Directly downstream of this relay/resistor network is a pair of Class A output stages, also shielded to minimise interference, which the manufacturer designates “ORFEO”. By the way, the idea of separate boards for each channel is primarily for maintenance purposes: for optimum channel uniformity, resistors, relays and output stage components are selected within narrow tolerances, so should something go awry at some point due to ageing, an entire channel can be replaced with a new matched set. That kind of forward thinking for ease of repair is rarely found in devices so highly integrated devices. 

The developers also used galvanic decoupling between all relevant modules, and each section – the DAC, DSP, output stages and S/PDIF input section – has an individual power supply, reducing interference and mains distortion to an absolute minimum. 

The electronics are in housings larger and more massive than anything previously seen from Auralic: milled from solid aluminium, the ‘Unity Chassis’ enclosure rests on specially-developed sprung-loaded feet, and is fronted with colourful and razor-sharp liquid crystal displays at the front, showing information such as the selected input and level (Vega G2) or the cover of the album currently being played back (Aries G2). 

Built-in redundancy? 

After connecting up Aries or Vega, you first have to decide which server you want to use, via Auralic’s own “Lightning DS” iOS app, of which more in a moment. Any UPnP or DLNA compliant NAS or computer in the home network can be used, and thanks to RAAT (Roon Advanced Audio Transport) support, the music can also be controlled and supplied with data from Roon (see page 18). Finally, Auralic’s own Lightning OS server can be activated, which indexes any external data sources and displays titles according to advanced sorting criteria such as sound format and quality (kilohertz/bit rate). 

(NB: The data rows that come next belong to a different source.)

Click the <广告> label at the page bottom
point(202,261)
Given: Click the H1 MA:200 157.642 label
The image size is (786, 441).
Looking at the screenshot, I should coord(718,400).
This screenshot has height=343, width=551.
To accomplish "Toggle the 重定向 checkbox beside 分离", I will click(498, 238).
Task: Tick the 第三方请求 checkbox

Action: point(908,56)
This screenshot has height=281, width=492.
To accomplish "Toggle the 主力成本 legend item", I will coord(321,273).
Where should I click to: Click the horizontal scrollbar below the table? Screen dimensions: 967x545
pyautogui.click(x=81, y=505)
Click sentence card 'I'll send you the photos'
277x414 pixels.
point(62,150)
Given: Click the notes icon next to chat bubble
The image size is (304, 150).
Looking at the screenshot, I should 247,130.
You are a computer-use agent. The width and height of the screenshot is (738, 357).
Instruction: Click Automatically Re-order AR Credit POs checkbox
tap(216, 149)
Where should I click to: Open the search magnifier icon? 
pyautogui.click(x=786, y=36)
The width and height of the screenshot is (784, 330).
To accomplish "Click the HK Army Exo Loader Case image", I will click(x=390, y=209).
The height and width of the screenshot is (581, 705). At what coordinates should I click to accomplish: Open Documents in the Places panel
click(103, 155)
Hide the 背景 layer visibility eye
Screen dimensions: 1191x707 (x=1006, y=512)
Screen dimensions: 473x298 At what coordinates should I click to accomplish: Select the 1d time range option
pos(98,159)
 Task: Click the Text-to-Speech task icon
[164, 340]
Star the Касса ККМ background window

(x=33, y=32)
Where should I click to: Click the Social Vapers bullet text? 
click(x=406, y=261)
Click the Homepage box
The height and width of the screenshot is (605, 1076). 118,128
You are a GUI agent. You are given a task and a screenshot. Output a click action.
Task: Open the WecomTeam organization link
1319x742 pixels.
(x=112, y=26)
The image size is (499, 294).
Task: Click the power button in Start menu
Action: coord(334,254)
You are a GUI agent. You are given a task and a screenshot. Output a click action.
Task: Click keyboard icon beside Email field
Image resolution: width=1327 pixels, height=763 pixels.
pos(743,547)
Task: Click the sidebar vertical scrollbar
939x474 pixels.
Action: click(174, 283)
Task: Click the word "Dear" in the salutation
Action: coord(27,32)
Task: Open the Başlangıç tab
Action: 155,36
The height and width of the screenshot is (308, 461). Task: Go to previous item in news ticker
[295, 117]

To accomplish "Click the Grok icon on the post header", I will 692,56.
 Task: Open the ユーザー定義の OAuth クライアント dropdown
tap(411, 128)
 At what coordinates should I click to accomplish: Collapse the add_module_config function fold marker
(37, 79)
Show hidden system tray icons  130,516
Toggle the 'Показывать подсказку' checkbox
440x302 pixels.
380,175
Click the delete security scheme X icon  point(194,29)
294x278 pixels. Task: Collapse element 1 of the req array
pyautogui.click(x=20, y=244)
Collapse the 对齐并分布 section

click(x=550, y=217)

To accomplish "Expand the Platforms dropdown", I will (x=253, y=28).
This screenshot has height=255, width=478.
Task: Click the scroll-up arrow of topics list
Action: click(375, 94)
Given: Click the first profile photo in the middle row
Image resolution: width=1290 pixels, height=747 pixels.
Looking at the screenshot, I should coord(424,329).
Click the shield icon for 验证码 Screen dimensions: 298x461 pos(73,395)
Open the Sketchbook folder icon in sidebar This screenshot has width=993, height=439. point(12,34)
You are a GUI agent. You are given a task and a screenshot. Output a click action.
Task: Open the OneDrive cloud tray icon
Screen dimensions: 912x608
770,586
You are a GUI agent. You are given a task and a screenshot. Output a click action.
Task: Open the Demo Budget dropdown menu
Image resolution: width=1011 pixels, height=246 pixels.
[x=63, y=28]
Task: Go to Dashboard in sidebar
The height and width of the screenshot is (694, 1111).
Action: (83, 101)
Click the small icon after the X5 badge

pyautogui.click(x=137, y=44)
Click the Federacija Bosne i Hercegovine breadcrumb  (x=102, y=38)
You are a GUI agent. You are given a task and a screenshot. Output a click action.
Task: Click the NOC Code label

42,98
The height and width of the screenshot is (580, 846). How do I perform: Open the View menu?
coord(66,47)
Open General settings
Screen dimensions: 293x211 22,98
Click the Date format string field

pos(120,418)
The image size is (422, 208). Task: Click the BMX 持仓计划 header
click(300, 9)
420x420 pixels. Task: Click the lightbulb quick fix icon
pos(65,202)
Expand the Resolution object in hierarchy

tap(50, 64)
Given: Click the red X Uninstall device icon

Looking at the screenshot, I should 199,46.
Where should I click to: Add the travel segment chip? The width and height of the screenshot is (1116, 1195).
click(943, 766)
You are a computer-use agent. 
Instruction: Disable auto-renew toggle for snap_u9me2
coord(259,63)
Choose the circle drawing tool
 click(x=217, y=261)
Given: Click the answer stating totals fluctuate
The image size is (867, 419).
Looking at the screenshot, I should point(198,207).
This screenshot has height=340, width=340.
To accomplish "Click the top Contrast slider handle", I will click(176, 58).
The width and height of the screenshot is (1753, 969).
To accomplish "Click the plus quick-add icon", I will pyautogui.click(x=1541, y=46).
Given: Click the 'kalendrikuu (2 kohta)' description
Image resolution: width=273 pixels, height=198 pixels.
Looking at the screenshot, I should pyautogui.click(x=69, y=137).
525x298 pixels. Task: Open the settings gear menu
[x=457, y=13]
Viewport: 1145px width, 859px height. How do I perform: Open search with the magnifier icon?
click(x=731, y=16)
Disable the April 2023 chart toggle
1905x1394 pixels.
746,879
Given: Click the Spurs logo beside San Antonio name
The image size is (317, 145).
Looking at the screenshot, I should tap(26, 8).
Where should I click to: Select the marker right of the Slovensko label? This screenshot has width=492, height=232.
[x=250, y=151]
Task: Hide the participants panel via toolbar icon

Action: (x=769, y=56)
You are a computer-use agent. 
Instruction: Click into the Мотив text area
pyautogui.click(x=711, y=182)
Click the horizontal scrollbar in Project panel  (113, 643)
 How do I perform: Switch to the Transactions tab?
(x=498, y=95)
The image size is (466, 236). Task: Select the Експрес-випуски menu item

In a way, using both G2 components is a bit redundant, since the Vega also has streaming onboard – although this is a slimmed-down implement, for example missing wireless networking. In addition, the Aries G2 can be turned into a full-fledged music server via an optional internal hard drive or a USB drive plugged into it – another attractive trick the Vega does without. 

An (almost) perfect app 

The screens on the two units are pretty to look at, but you don’t really need them: all control is provided by Auralic’s ‘Lightning DS’ app, which has always been one of the most powerful and fluid network music remote solutions. However since the product range is now quite extensive, the manufacturer has had to change the logic of that app a little bit: previously, all component and playback requirements could be reached directly, but now there is a link in the device settings to “further options. This leads to a firmware-dependent subpage with device-specific menu items such as the digital filters or the active output –somewhat more long-winded, but unavoidable in view of the expanded portfolio. 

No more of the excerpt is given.